Re: [PATCH Part1 RFC v3 19/22] x86/sev-snp: SEV-SNP AP creation support

Borislav Petkov <bp@xxxxxxxxx> · Wed, 16 Jun 2021 15:07:38 +0200

On Wed, Jun 02, 2021 at 09:04:13AM -0500, Brijesh Singh wrote:
> From: Tom Lendacky <thomas.lendacky@xxxxxxx>

> Subject: Re: [PATCH Part1 RFC v3 19/22] x86/sev-snp: SEV-SNP AP creation support

The condensed patch description in the subject line should be written in
imperative tone. I.e., it needs a verb.

And to simplify it even more, let's prefix all SEV-* stuff with
"x86/sev: " from now on to mean the whole encrypted virt area.

> To provide a more secure way to start APs under SEV-SNP, use the SEV-SNP
> AP Creation NAE event.
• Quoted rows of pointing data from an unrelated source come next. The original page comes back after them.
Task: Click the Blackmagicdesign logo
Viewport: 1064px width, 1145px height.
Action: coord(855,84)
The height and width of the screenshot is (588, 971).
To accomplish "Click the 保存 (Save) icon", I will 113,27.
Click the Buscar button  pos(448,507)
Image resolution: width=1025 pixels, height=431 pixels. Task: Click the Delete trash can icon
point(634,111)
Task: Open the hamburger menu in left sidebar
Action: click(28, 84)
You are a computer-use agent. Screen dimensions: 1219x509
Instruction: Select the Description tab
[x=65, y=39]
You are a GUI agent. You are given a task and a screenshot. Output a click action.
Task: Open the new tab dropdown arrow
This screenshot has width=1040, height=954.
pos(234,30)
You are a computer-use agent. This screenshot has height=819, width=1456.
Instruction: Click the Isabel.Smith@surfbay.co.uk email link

This allows for guest control over the AP register
> state rather than trusting the hypervisor with the SEV-ES Jump Table
> address.
> 
> During native_smp_prepare_cpus(), invoke an SEV-SNP function that, if
> SEV-SNP is active, will set or override apic->wakeup_secondary_cpu. This
> will allow the SEV-SNP AP Creation NAE event method to be used to boot
> the APs.
> 
> Signed-off-by: Tom Lendacky <thomas.lendacky@xxxxxxx>
> Signed-off-by: Brijesh Singh <brijesh.singh@xxxxxxx>
> ---
>  arch/x86/include/asm/sev-common.h |   1 +
>  arch/x86/include/asm/sev.h        |  13 ++
>  arch/x86/include/uapi/asm/svm.h   |   5 +
>  arch/x86/kernel/sev-shared.c      |   5 +
>  arch/x86/kernel/sev.c             | 206 ++++++++++++++++++++++++++++++
>  arch/x86/kernel/smpboot.c         |   3 +
>  6 files changed, 233 insertions(+)
> 
> diff --git a/arch/x86/include/asm/sev-common.h b/arch/x86/include/asm/sev-common.h
> index 86bb185b5ec1..47aa57bf654a 100644
> --- a/arch/x86/include/asm/sev-common.h
> +++ b/arch/x86/include/asm/sev-common.h
> @@ -57,6 +57,7 @@
>  	(((unsigned long)((v) & GHCB_MSR_HV_FT_MASK) >> GHCB_MSR_HV_FT_POS))
>  
>  #define GHCB_HV_FT_SNP			BIT_ULL(0)
> +#define GHCB_HV_FT_SNP_AP_CREATION	(BIT_ULL(1) | GHCB_HV_FT_SNP)
>  
>  /* SNP Page State Change */
>  #define GHCB_MSR_PSC_REQ		0x014
> diff --git a/arch/x86/include/asm/sev.h b/arch/x86/include/asm/sev.h
> index e2141fc28058..640108402ae9 100644
> --- a/arch/x86/include/asm/sev.h
> +++ b/arch/x86/include/asm/sev.h
> @@ -71,6 +71,13 @@ enum snp_mem_op {
>  	MEMORY_SHARED
>  };
>  
> +#define RMPADJUST_VMPL_MAX		3
> +#define RMPADJUST_VMPL_MASK		GENMASK(7, 0)
> +#define RMPADJUST_VMPL_SHIFT		0
> +#define RMPADJUST_PERM_MASK_MASK	GENMASK(7, 0)

mask mask huh?

How about "perm mask" and "perm shift" ?

> +#define RMPADJUST_PERM_MASK_SHIFT	8
> +#define RMPADJUST_VMSA_PAGE_BIT		BIT(16)
> +
>  #ifdef CONFIG_AMD_MEM_ENCRYPT
>  extern struct static_key_false sev_es_enable_key;
>  extern void __sev_es_ist_enter(struct pt_regs *regs);
> @@ -116,6 +123,9 @@ void __init early_snp_set_memory_shared(unsigned long vaddr, unsigned long paddr
>  void __init snp_prep_memory(unsigned long paddr, unsigned int sz, int op);
>  void snp_set_memory_shared(unsigned long vaddr, unsigned int npages);
>  void snp_set_memory_private(unsigned long vaddr, unsigned int npages);
> +

No need for the newlines here - it is all function prototypes lumped
together - the only one who reads them is the compiler.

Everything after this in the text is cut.